The Temperature Size Rule (TSR) proposes that fish living at warmer temperatures will have rapid early growth but lower adult size (Forster et al. 2012). Several North Sea fish stocks have exhibited a synchronous, common trend towards smaller maximum body sizes that was correlated with increasing temperature. This “shrinking” decreased per-capita yields of those stocks by ca. 23% (Baudron et al. 2014). Similarly, it has been projected that by 2050 global fish yields will decrease by
14-24% due to shifting biogeography and the TSR (Cheung et al 2012). Forecasting climate impacts on food security require establishing how past warming has impacted fish growth rates and subsequently fisheries yield.
The aim of WGGRAFY is to determine whether temporal trends in individual growth rates of marine fish are consistent with the TSR and, if so, evaluate the impacts of these responses for fisheries yields. Length and age have been routinely measured for many commercial fish stocks around the world on time scales that are associated with warming. These substantial data have never been compiled as a single, analytical resource for climate change research on global scales.

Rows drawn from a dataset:
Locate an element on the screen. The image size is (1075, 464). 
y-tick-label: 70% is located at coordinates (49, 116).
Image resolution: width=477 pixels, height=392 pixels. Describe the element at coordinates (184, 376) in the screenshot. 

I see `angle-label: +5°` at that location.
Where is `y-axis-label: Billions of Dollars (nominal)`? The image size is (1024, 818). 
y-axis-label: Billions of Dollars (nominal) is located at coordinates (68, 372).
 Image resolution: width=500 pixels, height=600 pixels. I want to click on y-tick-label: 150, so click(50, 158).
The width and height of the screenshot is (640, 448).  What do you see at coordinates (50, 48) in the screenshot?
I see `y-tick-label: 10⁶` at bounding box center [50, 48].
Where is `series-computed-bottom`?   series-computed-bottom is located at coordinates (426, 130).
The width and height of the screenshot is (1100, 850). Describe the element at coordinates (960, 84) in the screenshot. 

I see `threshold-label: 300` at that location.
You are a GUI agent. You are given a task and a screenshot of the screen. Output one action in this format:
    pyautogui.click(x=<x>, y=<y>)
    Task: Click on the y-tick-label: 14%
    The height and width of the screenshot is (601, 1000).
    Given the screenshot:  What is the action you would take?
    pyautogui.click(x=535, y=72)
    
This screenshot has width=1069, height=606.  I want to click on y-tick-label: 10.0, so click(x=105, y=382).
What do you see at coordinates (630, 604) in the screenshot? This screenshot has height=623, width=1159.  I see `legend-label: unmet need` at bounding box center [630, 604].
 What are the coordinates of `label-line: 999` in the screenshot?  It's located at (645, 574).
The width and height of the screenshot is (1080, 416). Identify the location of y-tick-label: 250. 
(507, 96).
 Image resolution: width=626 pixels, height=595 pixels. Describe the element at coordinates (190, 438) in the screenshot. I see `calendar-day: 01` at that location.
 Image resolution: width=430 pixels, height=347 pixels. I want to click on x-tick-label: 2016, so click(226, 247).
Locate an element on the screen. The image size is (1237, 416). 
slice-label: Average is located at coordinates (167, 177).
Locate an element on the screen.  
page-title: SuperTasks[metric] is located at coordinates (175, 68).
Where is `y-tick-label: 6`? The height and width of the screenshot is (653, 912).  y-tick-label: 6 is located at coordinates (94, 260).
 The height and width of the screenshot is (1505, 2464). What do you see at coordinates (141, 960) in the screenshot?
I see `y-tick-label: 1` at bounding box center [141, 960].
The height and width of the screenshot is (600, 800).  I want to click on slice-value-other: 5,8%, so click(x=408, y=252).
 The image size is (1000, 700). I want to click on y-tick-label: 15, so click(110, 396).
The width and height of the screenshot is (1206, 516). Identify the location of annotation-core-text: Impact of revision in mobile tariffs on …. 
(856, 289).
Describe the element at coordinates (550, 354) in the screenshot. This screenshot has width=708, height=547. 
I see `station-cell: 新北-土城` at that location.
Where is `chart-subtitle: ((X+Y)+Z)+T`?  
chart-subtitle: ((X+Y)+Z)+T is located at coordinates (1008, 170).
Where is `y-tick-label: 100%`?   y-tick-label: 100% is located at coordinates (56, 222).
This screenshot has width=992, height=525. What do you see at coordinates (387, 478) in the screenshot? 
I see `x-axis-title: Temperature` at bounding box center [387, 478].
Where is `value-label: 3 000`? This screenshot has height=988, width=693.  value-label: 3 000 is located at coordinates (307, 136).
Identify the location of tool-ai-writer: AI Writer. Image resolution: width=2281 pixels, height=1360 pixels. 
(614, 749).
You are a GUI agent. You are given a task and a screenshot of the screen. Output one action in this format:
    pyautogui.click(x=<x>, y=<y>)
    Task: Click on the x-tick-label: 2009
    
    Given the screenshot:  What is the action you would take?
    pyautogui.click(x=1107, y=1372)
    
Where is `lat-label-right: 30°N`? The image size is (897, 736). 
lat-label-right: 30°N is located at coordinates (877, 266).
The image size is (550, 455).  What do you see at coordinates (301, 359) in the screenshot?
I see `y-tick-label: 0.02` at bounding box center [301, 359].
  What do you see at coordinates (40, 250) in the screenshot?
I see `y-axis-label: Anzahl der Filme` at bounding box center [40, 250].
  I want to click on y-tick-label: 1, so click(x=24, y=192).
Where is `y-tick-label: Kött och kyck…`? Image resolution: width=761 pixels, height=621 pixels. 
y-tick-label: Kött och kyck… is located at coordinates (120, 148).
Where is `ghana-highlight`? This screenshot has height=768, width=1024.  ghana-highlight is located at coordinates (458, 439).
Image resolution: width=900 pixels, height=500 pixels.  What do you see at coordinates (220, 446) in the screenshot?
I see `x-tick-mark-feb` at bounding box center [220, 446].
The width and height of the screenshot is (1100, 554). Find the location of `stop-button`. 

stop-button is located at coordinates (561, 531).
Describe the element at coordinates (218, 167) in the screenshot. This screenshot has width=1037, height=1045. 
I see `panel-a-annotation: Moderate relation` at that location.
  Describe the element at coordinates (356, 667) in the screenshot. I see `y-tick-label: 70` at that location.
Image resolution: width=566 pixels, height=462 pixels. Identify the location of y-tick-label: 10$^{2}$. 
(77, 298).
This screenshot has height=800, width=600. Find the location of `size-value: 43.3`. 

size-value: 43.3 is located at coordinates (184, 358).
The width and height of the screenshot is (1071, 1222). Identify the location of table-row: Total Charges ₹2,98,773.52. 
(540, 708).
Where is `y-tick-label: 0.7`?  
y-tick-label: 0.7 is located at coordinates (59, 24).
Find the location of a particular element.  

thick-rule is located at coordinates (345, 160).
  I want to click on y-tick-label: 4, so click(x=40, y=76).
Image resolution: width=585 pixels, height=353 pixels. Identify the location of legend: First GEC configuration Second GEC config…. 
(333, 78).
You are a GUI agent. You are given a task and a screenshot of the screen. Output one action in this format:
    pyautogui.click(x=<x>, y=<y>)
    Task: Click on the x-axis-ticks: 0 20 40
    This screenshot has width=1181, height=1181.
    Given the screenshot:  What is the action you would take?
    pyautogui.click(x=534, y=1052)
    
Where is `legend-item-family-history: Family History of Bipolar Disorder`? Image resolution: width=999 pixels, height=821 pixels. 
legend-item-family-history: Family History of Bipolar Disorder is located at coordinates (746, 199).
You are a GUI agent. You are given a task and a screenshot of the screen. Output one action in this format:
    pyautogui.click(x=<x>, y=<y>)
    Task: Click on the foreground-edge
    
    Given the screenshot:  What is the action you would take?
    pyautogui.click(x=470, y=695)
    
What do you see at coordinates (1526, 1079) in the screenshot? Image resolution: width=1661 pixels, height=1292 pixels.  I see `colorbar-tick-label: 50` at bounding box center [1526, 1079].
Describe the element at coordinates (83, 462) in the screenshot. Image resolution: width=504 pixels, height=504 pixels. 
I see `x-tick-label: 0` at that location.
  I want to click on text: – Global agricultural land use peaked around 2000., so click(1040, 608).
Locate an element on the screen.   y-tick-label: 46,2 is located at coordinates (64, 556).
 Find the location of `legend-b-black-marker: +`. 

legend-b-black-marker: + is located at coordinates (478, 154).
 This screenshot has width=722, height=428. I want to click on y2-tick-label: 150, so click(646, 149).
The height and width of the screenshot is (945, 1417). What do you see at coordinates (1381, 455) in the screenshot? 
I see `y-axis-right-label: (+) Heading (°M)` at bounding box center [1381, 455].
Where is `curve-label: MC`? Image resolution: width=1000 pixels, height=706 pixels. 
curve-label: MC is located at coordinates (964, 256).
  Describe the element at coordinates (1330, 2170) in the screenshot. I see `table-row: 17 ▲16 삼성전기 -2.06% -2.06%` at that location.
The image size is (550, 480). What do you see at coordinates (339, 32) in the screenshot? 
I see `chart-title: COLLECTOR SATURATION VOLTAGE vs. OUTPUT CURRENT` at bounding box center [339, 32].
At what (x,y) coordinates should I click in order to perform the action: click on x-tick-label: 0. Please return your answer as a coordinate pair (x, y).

* **Exercise 1**
Decide whether each statement below agrees with the passage on fish growth and warming. Answer yes or no for each, and quote the words from the passage that settle it.
(a) The shrinking of several North Sea fish stocks reduced their per-capita yields by about 23%.
(b) The Temperature Size Rule proposes that fish in warmer temperatures reach a larger adult size.
(c) Length and age data for commercial fish stocks have already been compiled as a single resource for climate change research.
* **Exercise 2**
Extend the passage on fish growth and warming, beginning after its final sentence.

* **Response box 1**
(a) Yes: "decreased per-capita yields of those stocks by ca. 23%"
(b) No: "fish living at warmer temperatures will have rapid early growth but lower adult size"
(c) No: "These substantial data have never been compiled as a single, analytical resource for climate change research on global scales"

* **Response box 2**
The WG will compile decadal-scale length at age datasets for large marine ecosystems experiencing differential rates of warming or cooling or no overall trend (e.g., upwelling regions). A standardized statistical approach for modelling average somatic growth will be developed to specifically test whether there is a component of the total variation in growth rates that can be attributed to temperature. This knowledge could provide an empirical foundation for forecasting the impacts of future climate warming on yields.
The unique spatial and temporal scale of length-at-age data are a valuable resource for ecological research. The WG will also develop a strategic plan for archiving length-at-age data similar to how ICES archives data for European waters (Datras) or how global data on recruitment and catch are reported and maintained (e.g., RAM Legacy). This strategic plan will require active and considered engagement with a range of agencies (ICES, EMODnet, FAO, universities, tech specialists) and national fisheries laboratories as well as potential funding sources.
In addition, contribution of PICES WG-43
(Joint PICES/ICES Working Group on Small Pelagic Fish) is expected.